In his junior year, Lanham left college to study painting in Paris. There he was befriended by Robert McAlmon, whose avant-garde Contact Publishing house printed such noted authors as Ernest Hemingway, William Carlos Williams, and Gertrude Stein. Encouraged by McAlmon, Lanham drew on his sea experiences for his first novel, Sailors Don’t Care, published in 1929. Lanhan later credited his time in Paris with shaping his novels and short stories.
While in Paris, Lanham met Joan Boyle, a fashion designer and sister of the writer and political activist Kay Boyle. They married in Paris in 1929 and moved to New York in 1930. Throughout the 1930’s, financial pressures forced Lanham to accept a series of positions as a journalist for such papers as the New York Evening Post and the New York Herald Tribune. During this decade, Lanham also traveled frequently to the Southwest to gather material for for a projected series of novels about that region. In 1939, he published a highly regarded, politically radical novel, The Stricklands, about an Oklahoma family farm during the Depression.

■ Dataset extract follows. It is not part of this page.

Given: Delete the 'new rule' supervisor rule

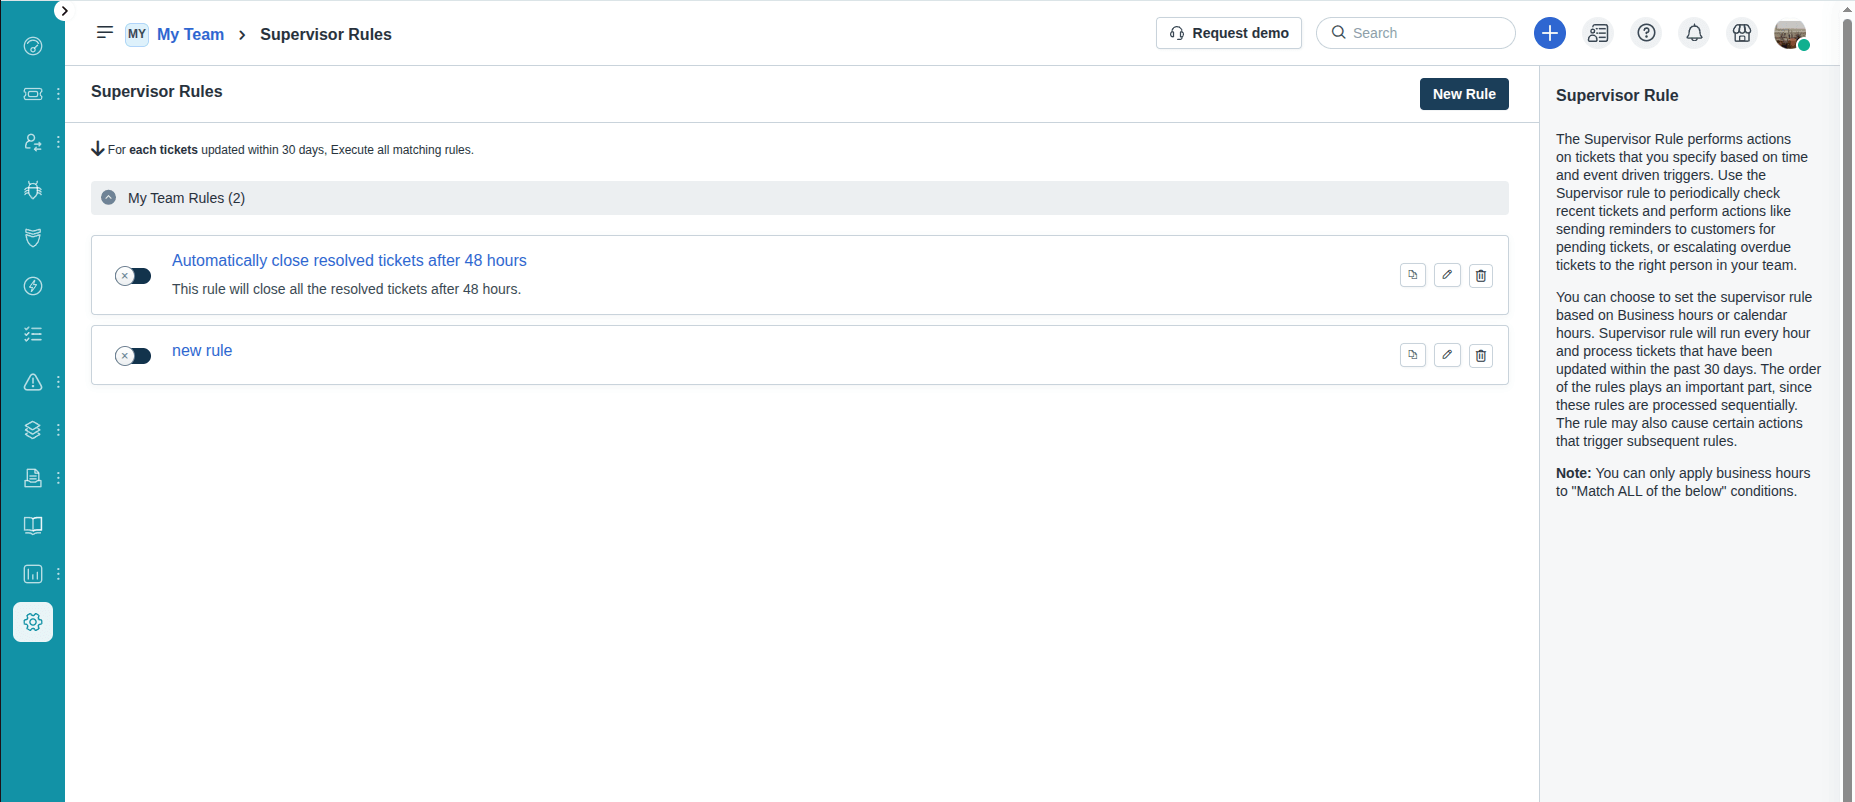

Lanham and his wife divorced in 1936. Four years later, he married Irene Stillman, a magazine editor; she gave birth to their daughter in 1943. Lanham received a Guggenheim Fellowship in 1940 in order to write his most acclaimed novel, Thunder in the Earth (1941), praised for its depiction of the Texas oil camps of the day. The novel won the Texas Institute of Letters Award in 1942. Although Lanham’s novels about the Southwest won critical praise, their lack of financial remuneration led him to turn to more commercial fiction. He achieved financial success by writing numerous mystery novels and publishing short stories in popular magazines.
In the early 1950’s, Lanham and his wife moved to Clinton, Connecticut, where he served as the justice of the peace from 1950 to 1960. His last two novels drew once again on autobiographical material, especially The Paste-Pot Man (1967), which returned to Lanham’s seminal experiences in France in the 1920’s. He died in 1979. After his death, his novels of the Southwest enjoyed a renaissance and were recognized as masterworks of regional fiction.